Et troisièmement, nous devrions veiller à ce que toutes les décisions politiques et commerciales soient soumises à un test d’impact intergénérationnel et le passent avec succès. Des procédures similaires existent déjà dans les entreprises pour garantir que leurs pratiques respectent les normes de parité entre les sexes ou de diversité, ou qu’elles n’aient pas d’impact négatif sur les droits de l’homme tout au long de la chaîne d’approvisionnement. Nous devrions désormais mesurer l’effet de toutes les politiques et décisions commerciales sur l’ensemble des générations. Une étude menée en Australie, par exemple, a montré que les politiques gouvernementales étaient en grande partie responsables de l’élargissement du fossé entre les personnes âgées et les jeunes en matière d’accession à la propriété.

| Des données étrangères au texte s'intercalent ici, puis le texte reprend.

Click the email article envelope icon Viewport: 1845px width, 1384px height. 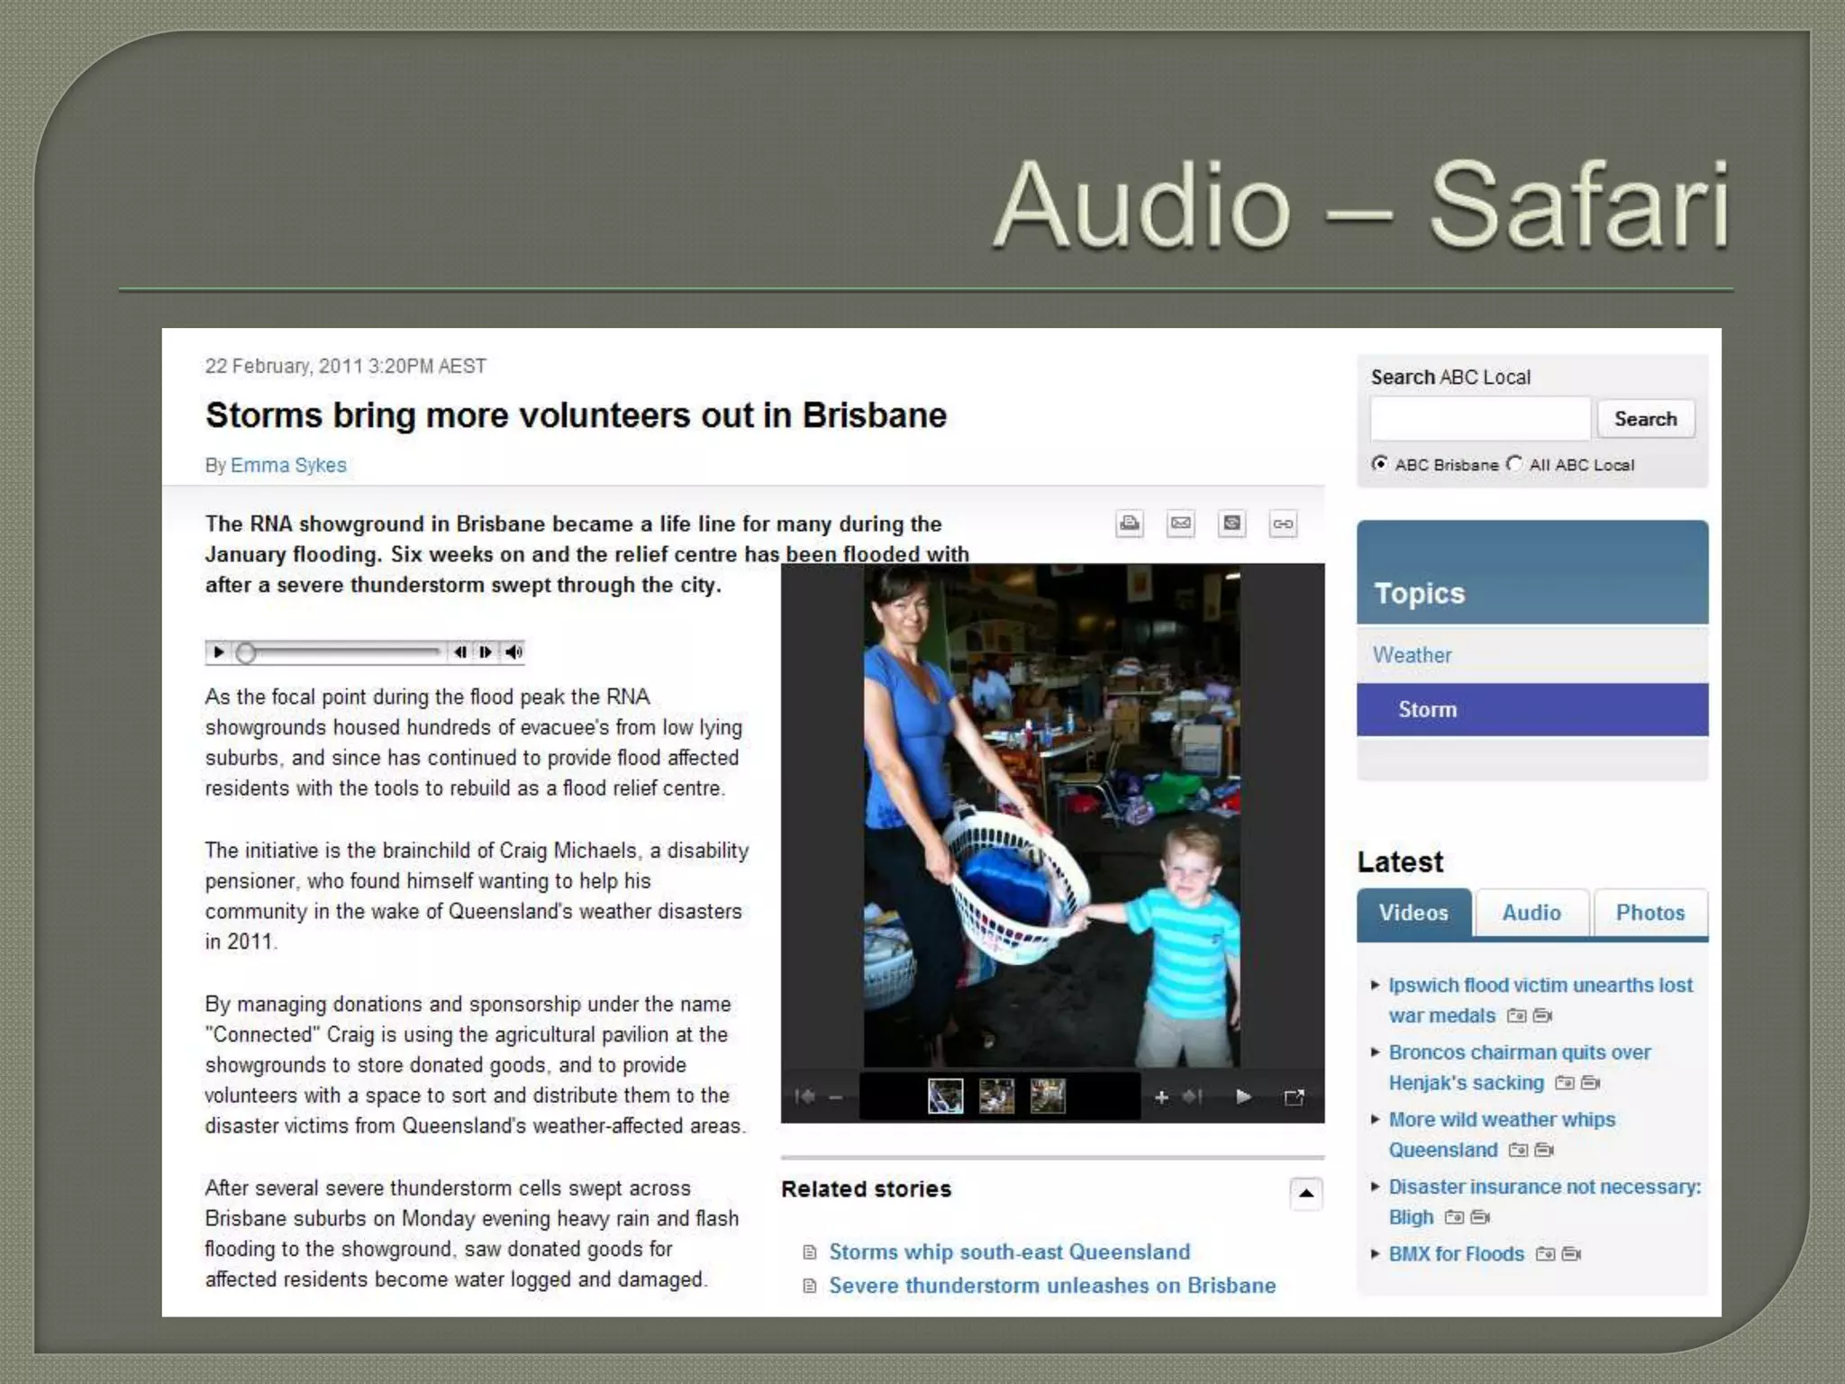pos(1181,524)
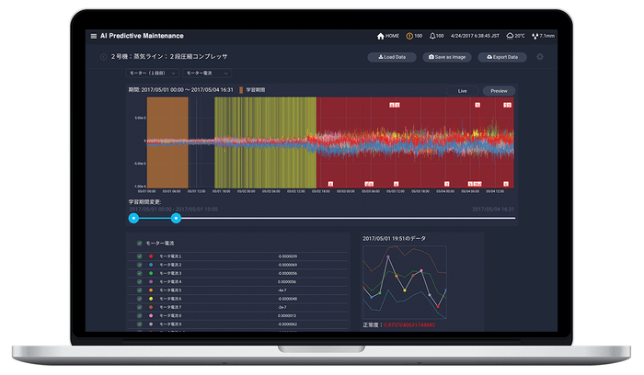This screenshot has height=375, width=644.
Task: Toggle checkbox for モータ電流1 row
Action: pyautogui.click(x=140, y=256)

Disposer d’un plus grand nombre de ces tests d’impact intergénérationnel contribuerait à éliminer de nombreuses pratiques discriminatoires qui sont encore courantes aujourd’hui. Cela permettrait, par exemple, de réorienter les ressources publiques, en les détournant des dépenses déficitaires courantes vers des investissements dans des infrastructures vertes qui perdureront pendant des générations. Et cela inciterait les investisseurs à se désengager de leur portefeuille lié aux combustibles fossiles pour se tourner vers celui des énergies vertes, une autre initiative actuellement menée sous l’égide du Forum économique mondial.

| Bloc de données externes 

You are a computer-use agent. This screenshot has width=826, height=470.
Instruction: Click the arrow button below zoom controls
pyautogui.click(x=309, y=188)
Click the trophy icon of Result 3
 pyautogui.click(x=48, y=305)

C’est ce qui, en fin de compte, me donne de l’espoir : que le monde tel que nous le connaissons aujourd’hui ne soit pas nécessairement celui que nous laisserons aux jeunes générations. Nous pouvons créer un monde plus inclusif et plus durable si nous nous y engageons. Ce dont nous avons besoin, c’est d’un cadre idéologique qui mène au développement économique et au progrès social. Le concept de « parties prenantes », que le Forum promeut depuis 50 ans, stipule que les gouvernements, les entreprises et la société civile sont tous des parties prenantes de notre avenir mondial et que nous avons la responsabilité commune de façonner cet avenir de manière collaborative.

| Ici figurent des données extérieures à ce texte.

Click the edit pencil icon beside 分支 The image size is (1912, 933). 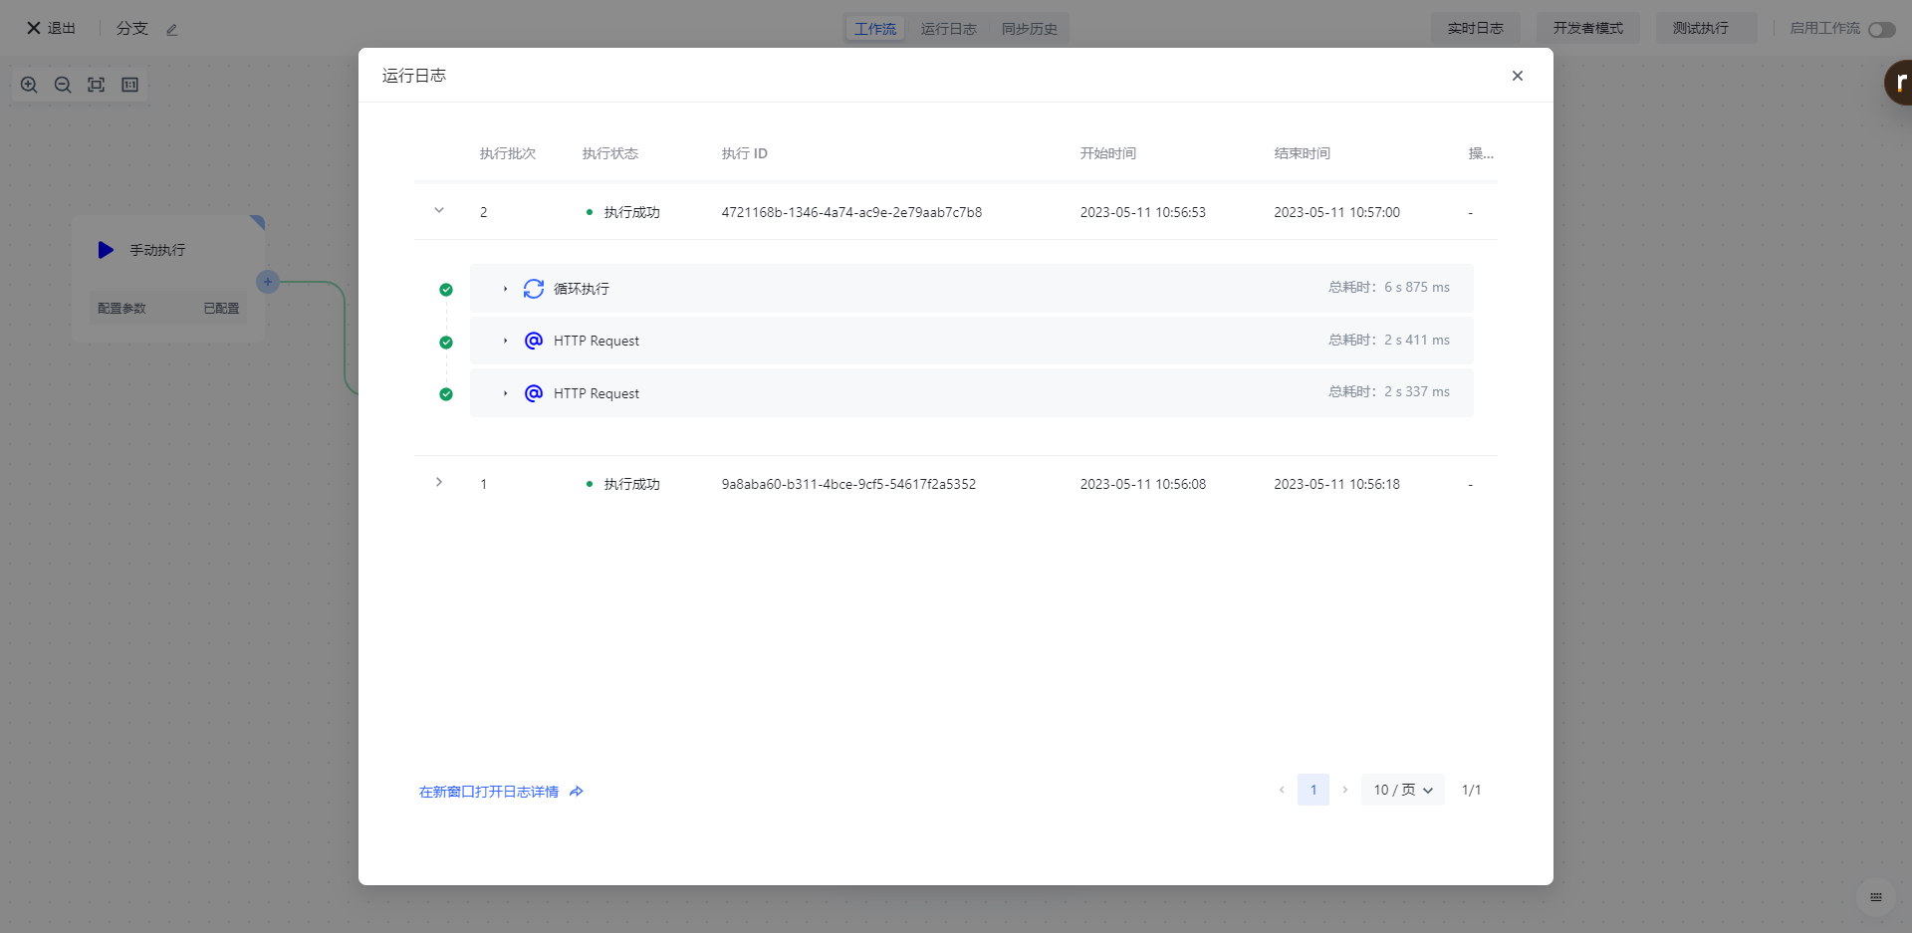pos(171,30)
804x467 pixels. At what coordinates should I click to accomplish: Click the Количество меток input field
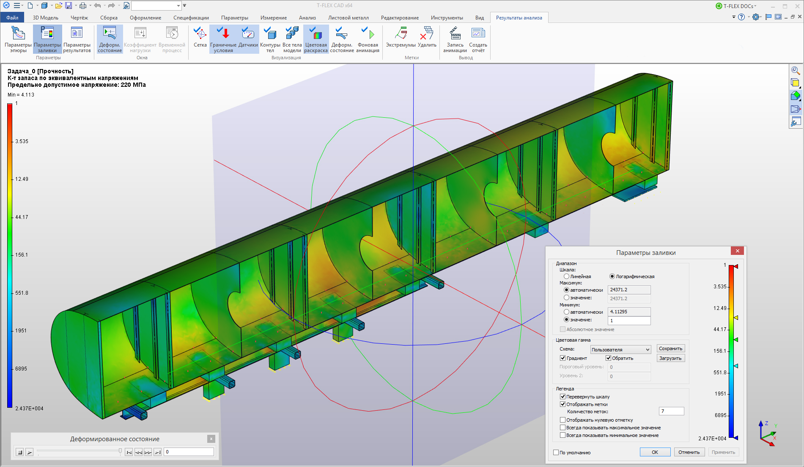[671, 411]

L’âge médian de la population mondiale est inférieur à 30 ans, ce qui signifie que les jeunes sont en réalité les acteurs les plus importants, et les plus concernés, lorsqu’il est question de notre avenir mondial. Ce sont également eux qui possèdent les idées les plus innovantes et l’énergie nécessaire pour bâtir une société meilleure pour demain. Nous devons passer d’un discours axé sur la production et la consommation à un discours fondé sur le partage et la solidarité. Les jeunes sont les mieux placés pour mener ce changement. Donnons-leur cette opportunité.